NATS is a pub/sub server written in Go. It's designed for simplicity and performance with features like request/reply and 1-hop fanout but no persistence.
NATS Streaming (aka STAN) was an answer to persistence by basically building acks and storage on top of the base NATS protocol, resulting in another protocol on top that are stored as files or backed by a database. STAN has limitations on topic/subs and is designed as single master with multiple failovers but works well if you need a simpler self-contained alternative to Kafka. Later a Raft-based clustering option was added but isn't a great architecture and has a major performance impact. The docs recommend you use the failover model instead.
Liftbridge offers a better version that uses the standard NATS protocol and basically functions as invisible subscribers to the topics and just logs all the messages using multiple Raft groups, which lets you scale out by using more topics. NATS itself has recently been revamped with 2.0 release that adds some major new features and they're working on a better answer to the persisted/distributed log offering.
If you need fast pub/sub for ephemeral messaging then NATS is great. If you need persistence and a single-server is enough throughput then use NATS Streaming (with failover if you need it). If you need more persistence throughput then use Liftbridge. Although once you start getting to these scales I would recommend looking at Kafka (which also has gotten much better with v2.0+) or something like Apache Pulsar which is more advanced and scalable then both. There are also commercial options like Solace with a free tier that are worth checking out.
Just to clarify, Liftbridge relies on a single Raft group used purely for metadata replication, i.e. control plane, not data plane. Streams themselves are replicated using a protocol very similar to Kafka (ISR-based with followers fetching messages from the leader's log).
The intro blog [1] mentioned in my other comment gives a detailed run-down of differences between the two. Not sure it can be summarized any more succinctly so I'll just paste an excerpt here:
"NATS Streaming provides a similar log-based messaging solution. However, it is an entirely separate protocol built on top of NATS. NATS is an implementation detail—the transport—for NATS Streaming. This means the two systems have separate messaging namespaces—messages published to NATS are not accessible from NATS Streaming and vice versa. Of course, it’s a bit more nuanced than this because, in reality, NATS Streaming is using NATS subjects underneath; technically messages can be accessed, but they are serialized protobufs. These nuances often get confounded by first–time users as it’s not always clear that NATS and NATS Streaming are completely separate systems. NATS Streaming also does not support wildcard subscriptions, which sometimes surprises users since it’s a major feature of NATS.
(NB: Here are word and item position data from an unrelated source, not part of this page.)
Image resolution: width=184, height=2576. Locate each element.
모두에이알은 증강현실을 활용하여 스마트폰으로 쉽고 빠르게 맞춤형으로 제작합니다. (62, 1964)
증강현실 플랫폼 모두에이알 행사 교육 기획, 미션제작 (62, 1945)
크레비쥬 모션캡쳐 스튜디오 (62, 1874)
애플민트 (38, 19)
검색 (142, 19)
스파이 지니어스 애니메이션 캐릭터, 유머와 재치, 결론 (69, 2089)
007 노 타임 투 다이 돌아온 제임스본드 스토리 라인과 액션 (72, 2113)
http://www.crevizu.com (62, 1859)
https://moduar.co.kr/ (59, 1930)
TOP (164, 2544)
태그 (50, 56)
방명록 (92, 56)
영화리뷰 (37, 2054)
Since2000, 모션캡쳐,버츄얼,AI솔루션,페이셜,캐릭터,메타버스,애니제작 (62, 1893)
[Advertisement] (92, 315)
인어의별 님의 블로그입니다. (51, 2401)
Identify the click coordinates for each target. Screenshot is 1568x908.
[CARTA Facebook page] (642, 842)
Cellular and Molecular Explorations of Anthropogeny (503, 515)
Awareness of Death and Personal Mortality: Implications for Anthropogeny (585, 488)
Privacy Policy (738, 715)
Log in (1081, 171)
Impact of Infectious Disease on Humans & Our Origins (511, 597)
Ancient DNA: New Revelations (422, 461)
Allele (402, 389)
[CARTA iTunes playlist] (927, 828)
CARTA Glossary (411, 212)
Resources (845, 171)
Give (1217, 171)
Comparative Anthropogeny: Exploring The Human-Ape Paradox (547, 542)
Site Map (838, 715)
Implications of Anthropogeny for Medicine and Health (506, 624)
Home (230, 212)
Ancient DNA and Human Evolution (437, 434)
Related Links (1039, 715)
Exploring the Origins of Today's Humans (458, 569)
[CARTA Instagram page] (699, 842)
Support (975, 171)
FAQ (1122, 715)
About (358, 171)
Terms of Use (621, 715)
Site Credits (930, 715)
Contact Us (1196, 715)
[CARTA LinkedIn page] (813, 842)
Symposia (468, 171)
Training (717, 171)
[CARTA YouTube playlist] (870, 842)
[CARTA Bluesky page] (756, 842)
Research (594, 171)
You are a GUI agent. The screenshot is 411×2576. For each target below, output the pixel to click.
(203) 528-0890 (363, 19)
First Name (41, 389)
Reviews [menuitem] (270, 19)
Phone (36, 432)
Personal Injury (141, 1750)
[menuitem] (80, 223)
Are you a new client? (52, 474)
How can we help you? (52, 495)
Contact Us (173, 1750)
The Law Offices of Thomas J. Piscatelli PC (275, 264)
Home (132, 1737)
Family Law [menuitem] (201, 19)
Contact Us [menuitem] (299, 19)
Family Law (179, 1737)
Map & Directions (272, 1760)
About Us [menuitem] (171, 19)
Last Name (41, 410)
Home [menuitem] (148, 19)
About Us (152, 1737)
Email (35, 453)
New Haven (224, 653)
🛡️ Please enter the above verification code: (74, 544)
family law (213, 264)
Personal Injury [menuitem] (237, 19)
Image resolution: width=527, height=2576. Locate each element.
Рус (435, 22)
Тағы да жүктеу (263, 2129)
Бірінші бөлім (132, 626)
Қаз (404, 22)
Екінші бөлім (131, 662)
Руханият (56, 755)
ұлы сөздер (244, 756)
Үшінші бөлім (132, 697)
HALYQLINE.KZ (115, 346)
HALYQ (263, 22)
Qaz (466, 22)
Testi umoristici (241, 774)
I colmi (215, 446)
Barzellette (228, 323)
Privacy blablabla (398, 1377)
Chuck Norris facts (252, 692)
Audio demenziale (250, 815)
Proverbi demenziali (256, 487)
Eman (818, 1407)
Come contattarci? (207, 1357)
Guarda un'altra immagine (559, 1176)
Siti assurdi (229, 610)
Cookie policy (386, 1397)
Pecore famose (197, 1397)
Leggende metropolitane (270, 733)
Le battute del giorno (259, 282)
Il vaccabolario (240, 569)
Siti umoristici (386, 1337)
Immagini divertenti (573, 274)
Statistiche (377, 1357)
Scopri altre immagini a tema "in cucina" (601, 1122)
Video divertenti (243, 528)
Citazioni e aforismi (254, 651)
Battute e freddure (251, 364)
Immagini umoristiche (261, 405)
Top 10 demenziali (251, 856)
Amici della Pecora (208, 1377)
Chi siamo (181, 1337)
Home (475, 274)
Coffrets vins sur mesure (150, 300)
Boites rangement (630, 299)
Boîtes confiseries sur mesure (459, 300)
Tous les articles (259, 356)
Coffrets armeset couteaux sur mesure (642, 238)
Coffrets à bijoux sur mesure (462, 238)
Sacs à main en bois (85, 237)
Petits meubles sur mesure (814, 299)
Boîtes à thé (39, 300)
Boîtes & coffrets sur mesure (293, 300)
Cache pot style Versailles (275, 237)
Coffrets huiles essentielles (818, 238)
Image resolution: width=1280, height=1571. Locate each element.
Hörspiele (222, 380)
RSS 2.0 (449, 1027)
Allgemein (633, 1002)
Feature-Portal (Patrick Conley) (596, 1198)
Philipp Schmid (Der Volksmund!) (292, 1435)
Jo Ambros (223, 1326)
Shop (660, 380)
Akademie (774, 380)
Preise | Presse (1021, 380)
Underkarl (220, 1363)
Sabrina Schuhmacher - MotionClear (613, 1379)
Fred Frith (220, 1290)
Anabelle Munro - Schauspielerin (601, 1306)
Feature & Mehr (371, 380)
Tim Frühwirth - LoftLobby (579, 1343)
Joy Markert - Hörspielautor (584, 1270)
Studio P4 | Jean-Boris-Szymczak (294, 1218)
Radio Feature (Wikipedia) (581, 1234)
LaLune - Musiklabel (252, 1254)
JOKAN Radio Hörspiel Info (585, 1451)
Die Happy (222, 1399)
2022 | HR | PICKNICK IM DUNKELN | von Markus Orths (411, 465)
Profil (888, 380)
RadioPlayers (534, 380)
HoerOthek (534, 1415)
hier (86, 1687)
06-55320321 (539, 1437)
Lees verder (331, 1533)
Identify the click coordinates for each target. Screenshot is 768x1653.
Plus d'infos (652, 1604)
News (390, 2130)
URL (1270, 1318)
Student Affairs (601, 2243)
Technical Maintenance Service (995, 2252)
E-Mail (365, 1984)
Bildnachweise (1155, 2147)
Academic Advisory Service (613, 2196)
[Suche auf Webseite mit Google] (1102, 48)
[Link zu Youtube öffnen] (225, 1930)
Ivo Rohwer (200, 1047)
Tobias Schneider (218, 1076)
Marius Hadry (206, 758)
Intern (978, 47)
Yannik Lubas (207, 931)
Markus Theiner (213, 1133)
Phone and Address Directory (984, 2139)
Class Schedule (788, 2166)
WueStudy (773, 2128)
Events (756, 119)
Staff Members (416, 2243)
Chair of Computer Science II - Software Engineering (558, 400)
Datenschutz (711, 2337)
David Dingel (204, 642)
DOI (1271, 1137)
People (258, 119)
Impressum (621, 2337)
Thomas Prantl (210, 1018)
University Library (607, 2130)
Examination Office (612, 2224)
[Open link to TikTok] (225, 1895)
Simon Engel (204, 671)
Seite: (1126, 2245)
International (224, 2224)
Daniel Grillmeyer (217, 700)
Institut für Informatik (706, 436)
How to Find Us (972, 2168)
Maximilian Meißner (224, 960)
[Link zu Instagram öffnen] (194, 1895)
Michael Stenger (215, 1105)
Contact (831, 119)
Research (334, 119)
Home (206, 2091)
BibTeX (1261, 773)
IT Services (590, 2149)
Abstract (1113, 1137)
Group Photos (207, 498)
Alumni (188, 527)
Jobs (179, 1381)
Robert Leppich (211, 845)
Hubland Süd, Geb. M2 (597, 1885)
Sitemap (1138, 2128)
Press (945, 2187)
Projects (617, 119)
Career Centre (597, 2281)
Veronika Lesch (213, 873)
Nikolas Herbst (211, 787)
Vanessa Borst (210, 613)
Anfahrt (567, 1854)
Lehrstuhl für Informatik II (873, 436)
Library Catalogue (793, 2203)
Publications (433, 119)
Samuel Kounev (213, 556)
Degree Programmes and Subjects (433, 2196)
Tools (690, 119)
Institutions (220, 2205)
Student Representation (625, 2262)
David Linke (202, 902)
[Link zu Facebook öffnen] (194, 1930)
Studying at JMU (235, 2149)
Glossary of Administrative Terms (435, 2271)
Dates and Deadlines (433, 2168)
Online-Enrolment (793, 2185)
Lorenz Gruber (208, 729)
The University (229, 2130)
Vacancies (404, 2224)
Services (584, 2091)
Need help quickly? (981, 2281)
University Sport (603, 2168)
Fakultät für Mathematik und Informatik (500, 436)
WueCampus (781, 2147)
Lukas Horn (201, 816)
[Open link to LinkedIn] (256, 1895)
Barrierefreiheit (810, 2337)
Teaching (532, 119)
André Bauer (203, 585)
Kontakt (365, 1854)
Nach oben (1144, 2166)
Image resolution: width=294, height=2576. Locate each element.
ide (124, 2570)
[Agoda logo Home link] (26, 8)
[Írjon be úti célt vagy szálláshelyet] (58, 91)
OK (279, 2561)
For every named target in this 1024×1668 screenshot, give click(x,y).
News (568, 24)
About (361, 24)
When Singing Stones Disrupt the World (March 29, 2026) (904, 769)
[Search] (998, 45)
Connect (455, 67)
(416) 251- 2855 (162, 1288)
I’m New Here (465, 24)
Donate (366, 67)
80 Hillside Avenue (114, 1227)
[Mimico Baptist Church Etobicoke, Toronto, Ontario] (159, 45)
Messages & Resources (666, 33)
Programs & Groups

As a result, Liftbridge was built to augment NATS with durability rather than providing a completely separate system. To be clear, it’s still a separate server, but it merely acts as a write-ahead log for NATS subjects. NATS Streaming provides a broader set of features such as durable subscriptions, queue groups, pluggable storage backends, and multiple fault-tolerance modes. Liftbridge aims to have a relatively small API surface area.
The key features that differentiate Liftbridge are the shared message namespace, wildcards, log compaction, and horizontal scalability. NATS Streaming replicates channels to the entire cluster through a single Raft group, so adding servers does not help with scalability and actually creates a head-of-line bottleneck since everything is replicated through a single consensus group (n.b. NATS Streaming does have a partitioning mechanism, but it cannot be used in conjunction with clustering). Liftbridge allows replicating to a subset of the cluster, and each stream is replicated independently in parallel. This allows the cluster to scale horizontally and partition workloads more easily within a single, multi-tenant cluster."
Good explanation, but I feel like that needs to be "bottom line up front": the last two sentences are the most important,
"Liftbridge allows replicating to a subset of the cluster, and each stream is replicated independently in parallel. This allows the cluster to scale horizontally and partition workloads more easily within a single, multi-tenant cluster."
Can anyone speak to the current state of each project, pros & cons?